LLaDA-M series: Large Language Diffusion on Apple Silicon

A clean-room implementation of Large Language Diffusion Models (LLaDA) based on the 2025 paper (arXiv:2502.09992). This project demonstrates a shift from standard Autoregressive (GPT-style) text generation to Masked Diffusion, built from scratch using PyTorch and optimized for Apple Silicon (M*series) hardware.

The Concept: Text as Diffusion

Unlike GPT-4 or Llama, which generate text left-to-right (Autoregressive), this model generates the entire sentence simultaneously. It treats text generation as a denoising process:

Start: A sequence of pure noise (100% masked tokens).
Process: Iteratively predict and unmask tokens based on confidence scores.
End: A fully formed sentence.

Simplified Logic

While BERT masks tokens once to predict them (1-step), LLaDA performs this iteratively (multi-step), effectively clearing the "fog" from the text.

x = full_mask()                 # Start with [MASK, MASK, MASK...]
for step in steps:
    prediction = model(x)       # Guess missing tokens
    x = update_mask(prediction) # Lock in high-confidence tokens
return x                        # Final sentence

Experiment 1: Proof of Concept (Overfitting Hamlet)

To validate the diffusion mathematics and the custom sampler, I trained the model to overfit on a specific passage (Hamlet). This confirmed that the Confidence-Based Re-masking schedule was functioning correctly.

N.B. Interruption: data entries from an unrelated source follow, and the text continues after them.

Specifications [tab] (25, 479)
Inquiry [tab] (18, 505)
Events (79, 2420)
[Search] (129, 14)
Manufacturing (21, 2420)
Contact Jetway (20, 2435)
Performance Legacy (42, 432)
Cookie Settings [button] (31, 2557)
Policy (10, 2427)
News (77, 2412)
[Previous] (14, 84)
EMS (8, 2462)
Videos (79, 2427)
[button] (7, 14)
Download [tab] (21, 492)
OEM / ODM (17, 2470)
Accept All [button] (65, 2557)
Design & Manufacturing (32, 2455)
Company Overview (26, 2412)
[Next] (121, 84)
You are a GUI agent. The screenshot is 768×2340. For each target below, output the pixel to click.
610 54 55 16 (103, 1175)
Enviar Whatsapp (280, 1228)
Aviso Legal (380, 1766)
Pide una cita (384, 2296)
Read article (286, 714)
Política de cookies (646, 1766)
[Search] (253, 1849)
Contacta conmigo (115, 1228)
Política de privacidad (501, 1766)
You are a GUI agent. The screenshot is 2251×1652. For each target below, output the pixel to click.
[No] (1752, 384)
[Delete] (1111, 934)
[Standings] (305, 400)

The Run: The model starts with uniform noise. By Step 8, the structure emerges. By Step 11, the text is perfect.

Step  | Text
------------------------------------------------------------
0     | ....................................................
2     | .. ... .. ... .. ... .... .. ... ................. .
4     | .o .e. .r ..t t...e. t... .s t.e ....t.o.....e..e...
8     | To be, or not to be, t.at is the ..estion...hether .
11    | To be, or not to be, that is the question:
------------------------------------------------------------

Technical Insight: Initially, the model suffered from "Uniform Noise Collapse" (= model outputs a flat distribution over vocab → learns nothing → generates noise) at t=0, outputting identical tokens for every position. I resolved this by implementing Learnable Positional Embeddings, giving the model spatial awareness even when the input was 100% masked.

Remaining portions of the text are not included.